The hmp promoter responds to host-derived NO during the aggregation stage of the symbiosis. Cells of wild type (black bars) or ΔnsrR (white bars), carrying the hmp promoter-reporter plasmid pYLW45, were added to seawater, or used to inoculate newly hatched squids. To induce the hmp promoter in the seawater experiment, 80μM DEA-NONOate was added to seawater. To lower the intrinsic level of NO production in the mucus, some squids were pretreated with 100 μM NOS inhibitor SMTC for 2 to 3 hrs before inoculation with V. fischeri. Between 3 to 4 hrs after inoculation, the levels of induced GFP fluorescence and constitutively expressed RFP fluorescence in both strains were monitored using confocal microscopy. The ratio of GFP/RFP fluorescence generated under different conditions was calculated. Significant differences between the ratio found in seawater and the other treatments are indicated: *, p<0.05; **, p<0.01. The experiments were repeated three times with similar results.
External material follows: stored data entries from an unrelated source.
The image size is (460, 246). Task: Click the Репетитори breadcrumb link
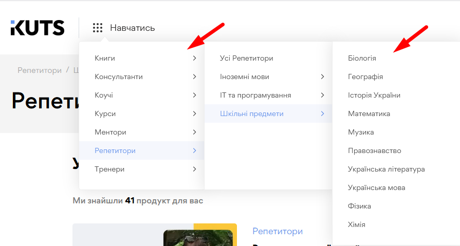click(x=40, y=70)

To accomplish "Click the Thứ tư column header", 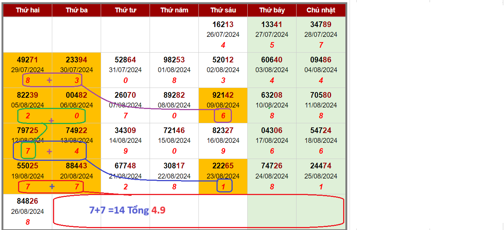I will point(125,10).
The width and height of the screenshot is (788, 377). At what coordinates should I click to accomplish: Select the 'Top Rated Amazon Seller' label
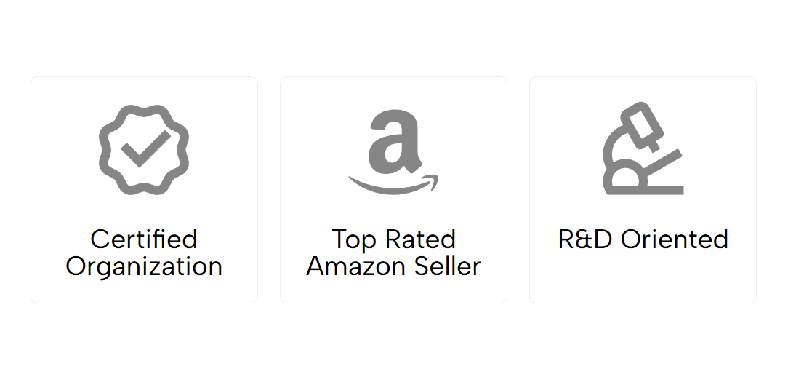pos(393,253)
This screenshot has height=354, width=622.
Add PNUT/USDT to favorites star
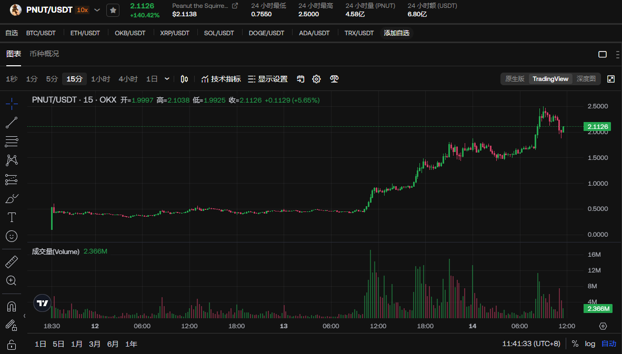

Data points are means (±1 SEM) calculated from three biological replicates.

Fig. 5

The size of aggregates formed by V. fischeri during squid colonization correlates with the potential of the bacteria to remove NO. (A) Orientation figure indicating the position of the juvenile’s nascent light organ. A confocal image of the light organ is placed on the cartoon in its approximate position within the mantle cavity (scale bar = 300 μm). (B) Enlarged confocal micrograph of the region of the light organ located within the dotted square of A. An aggregate of V. fischeri cells is indicated by the arrow (scale bar = 10 μm). (C) The bacterial aggregates formed in host-derived mucus by wild-type, ΔnsrR or Δhmp strains carrying GFP-encoded pVSV102, and observed using confocal microscopy (at 400X) between 2.5 and 4 hrs after inoculation (scale bar = 20 μm). To lower the intrinsic level of NO production in the mucus, some squids were pretreated with the nitric-oxide synthesis inhibitor SMTC for 2 to 3 hrs before inoculation with V. fischeri. The experiments were repeated three times with similar results.